In a country like Cambodia, Google’s Android-powered smart phones could provide an alternative solution to most people, compared to higher-end phones like Blackberry or iPhone.
Based on the free and open source Linux, Android smart phones are currently the world’s best-selling.
Here, for the Android mobile platform, which doesn’t properly render the interchangeable Khmer text yet, a third-party app is an ideal solution. Recently released, the Radio Free Asia Khmer Reader app makes it possible for platform users to read RFA’s Khmer-language site.
Thim Chanrithy, the developer, told me that in order to make Khmer text readable, he has to hack the system. The app, version 0.4, is available for download for free.
Without this small software on Android-powered phones, readability is an issue facing Cambodian users. The text on the mobile devices appears unreadable.
These users, however, have already figured out a way to express the message content using Latin as a mean to represent Khmer characters and words. This is increasingly popular among young Cambodians to hit conversation when they’re on social networking sites like Facebook.
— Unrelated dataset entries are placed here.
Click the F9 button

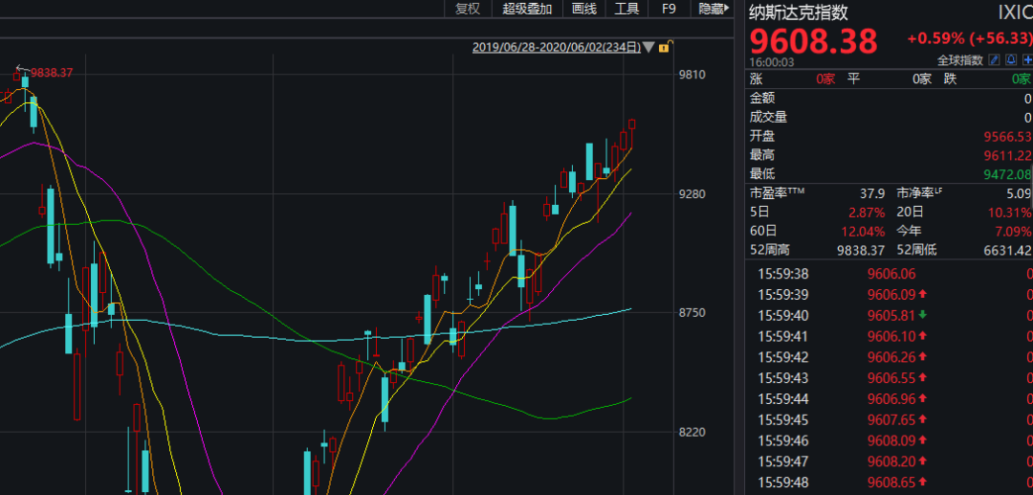669,9
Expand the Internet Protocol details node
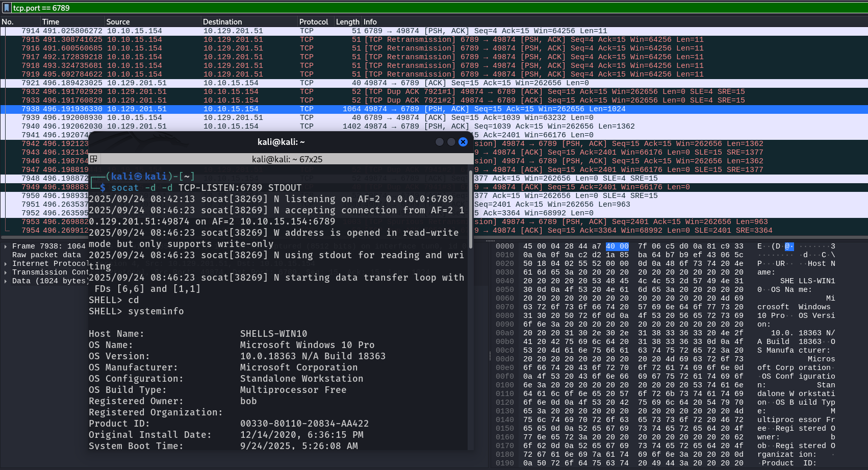The width and height of the screenshot is (868, 470). pos(6,264)
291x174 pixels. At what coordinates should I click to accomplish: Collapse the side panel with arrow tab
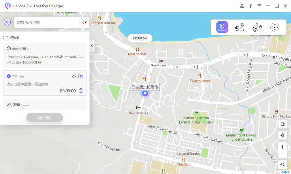pos(92,46)
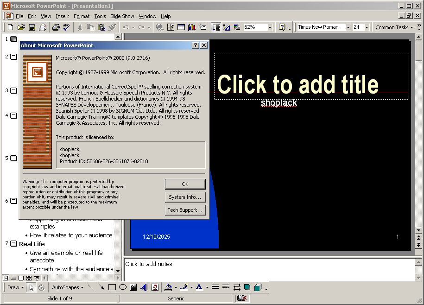Image resolution: width=424 pixels, height=305 pixels.
Task: Click OK in the About dialog
Action: pyautogui.click(x=185, y=184)
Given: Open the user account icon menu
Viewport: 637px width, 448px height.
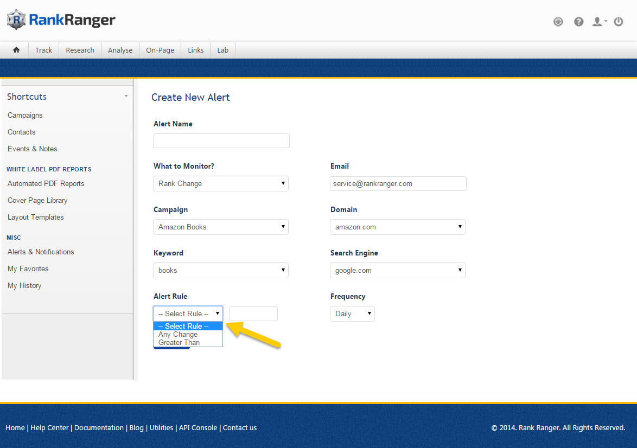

A user wrote: “klean nas,but nov office leoy…:-( ” (“Hungry now, but still in the office.”)
Cambodia’s Android user group is an online discussion board where more than one hundred people are members actively discussing ways to develop tools as they “need Khmer language on Android,” which hasn’t officially supported by US company Google.
While Android platform users are lagging behind in terms of technical issues, there is good news for Apple users, for whom the newest operating system, Lion, has recently expanded native supports for Khmer Unicode.
This technical barrier goes back to as early as 2002 when a journalist for The Cambodia Daily humorously explained:
[block quote]
“A government minister asked the man who established the first e-mail system in Cambodia if he could send an e-mail in Khmer to his wife, who didn’t speak English. He was told he couldn’t. That’s still the answer, more or less, seven years after e-mail came to Cambodia and five years after the arrival of the Internet. The people who designed the early computers didn’t speak Khmer, so the computers don’t speak it either.”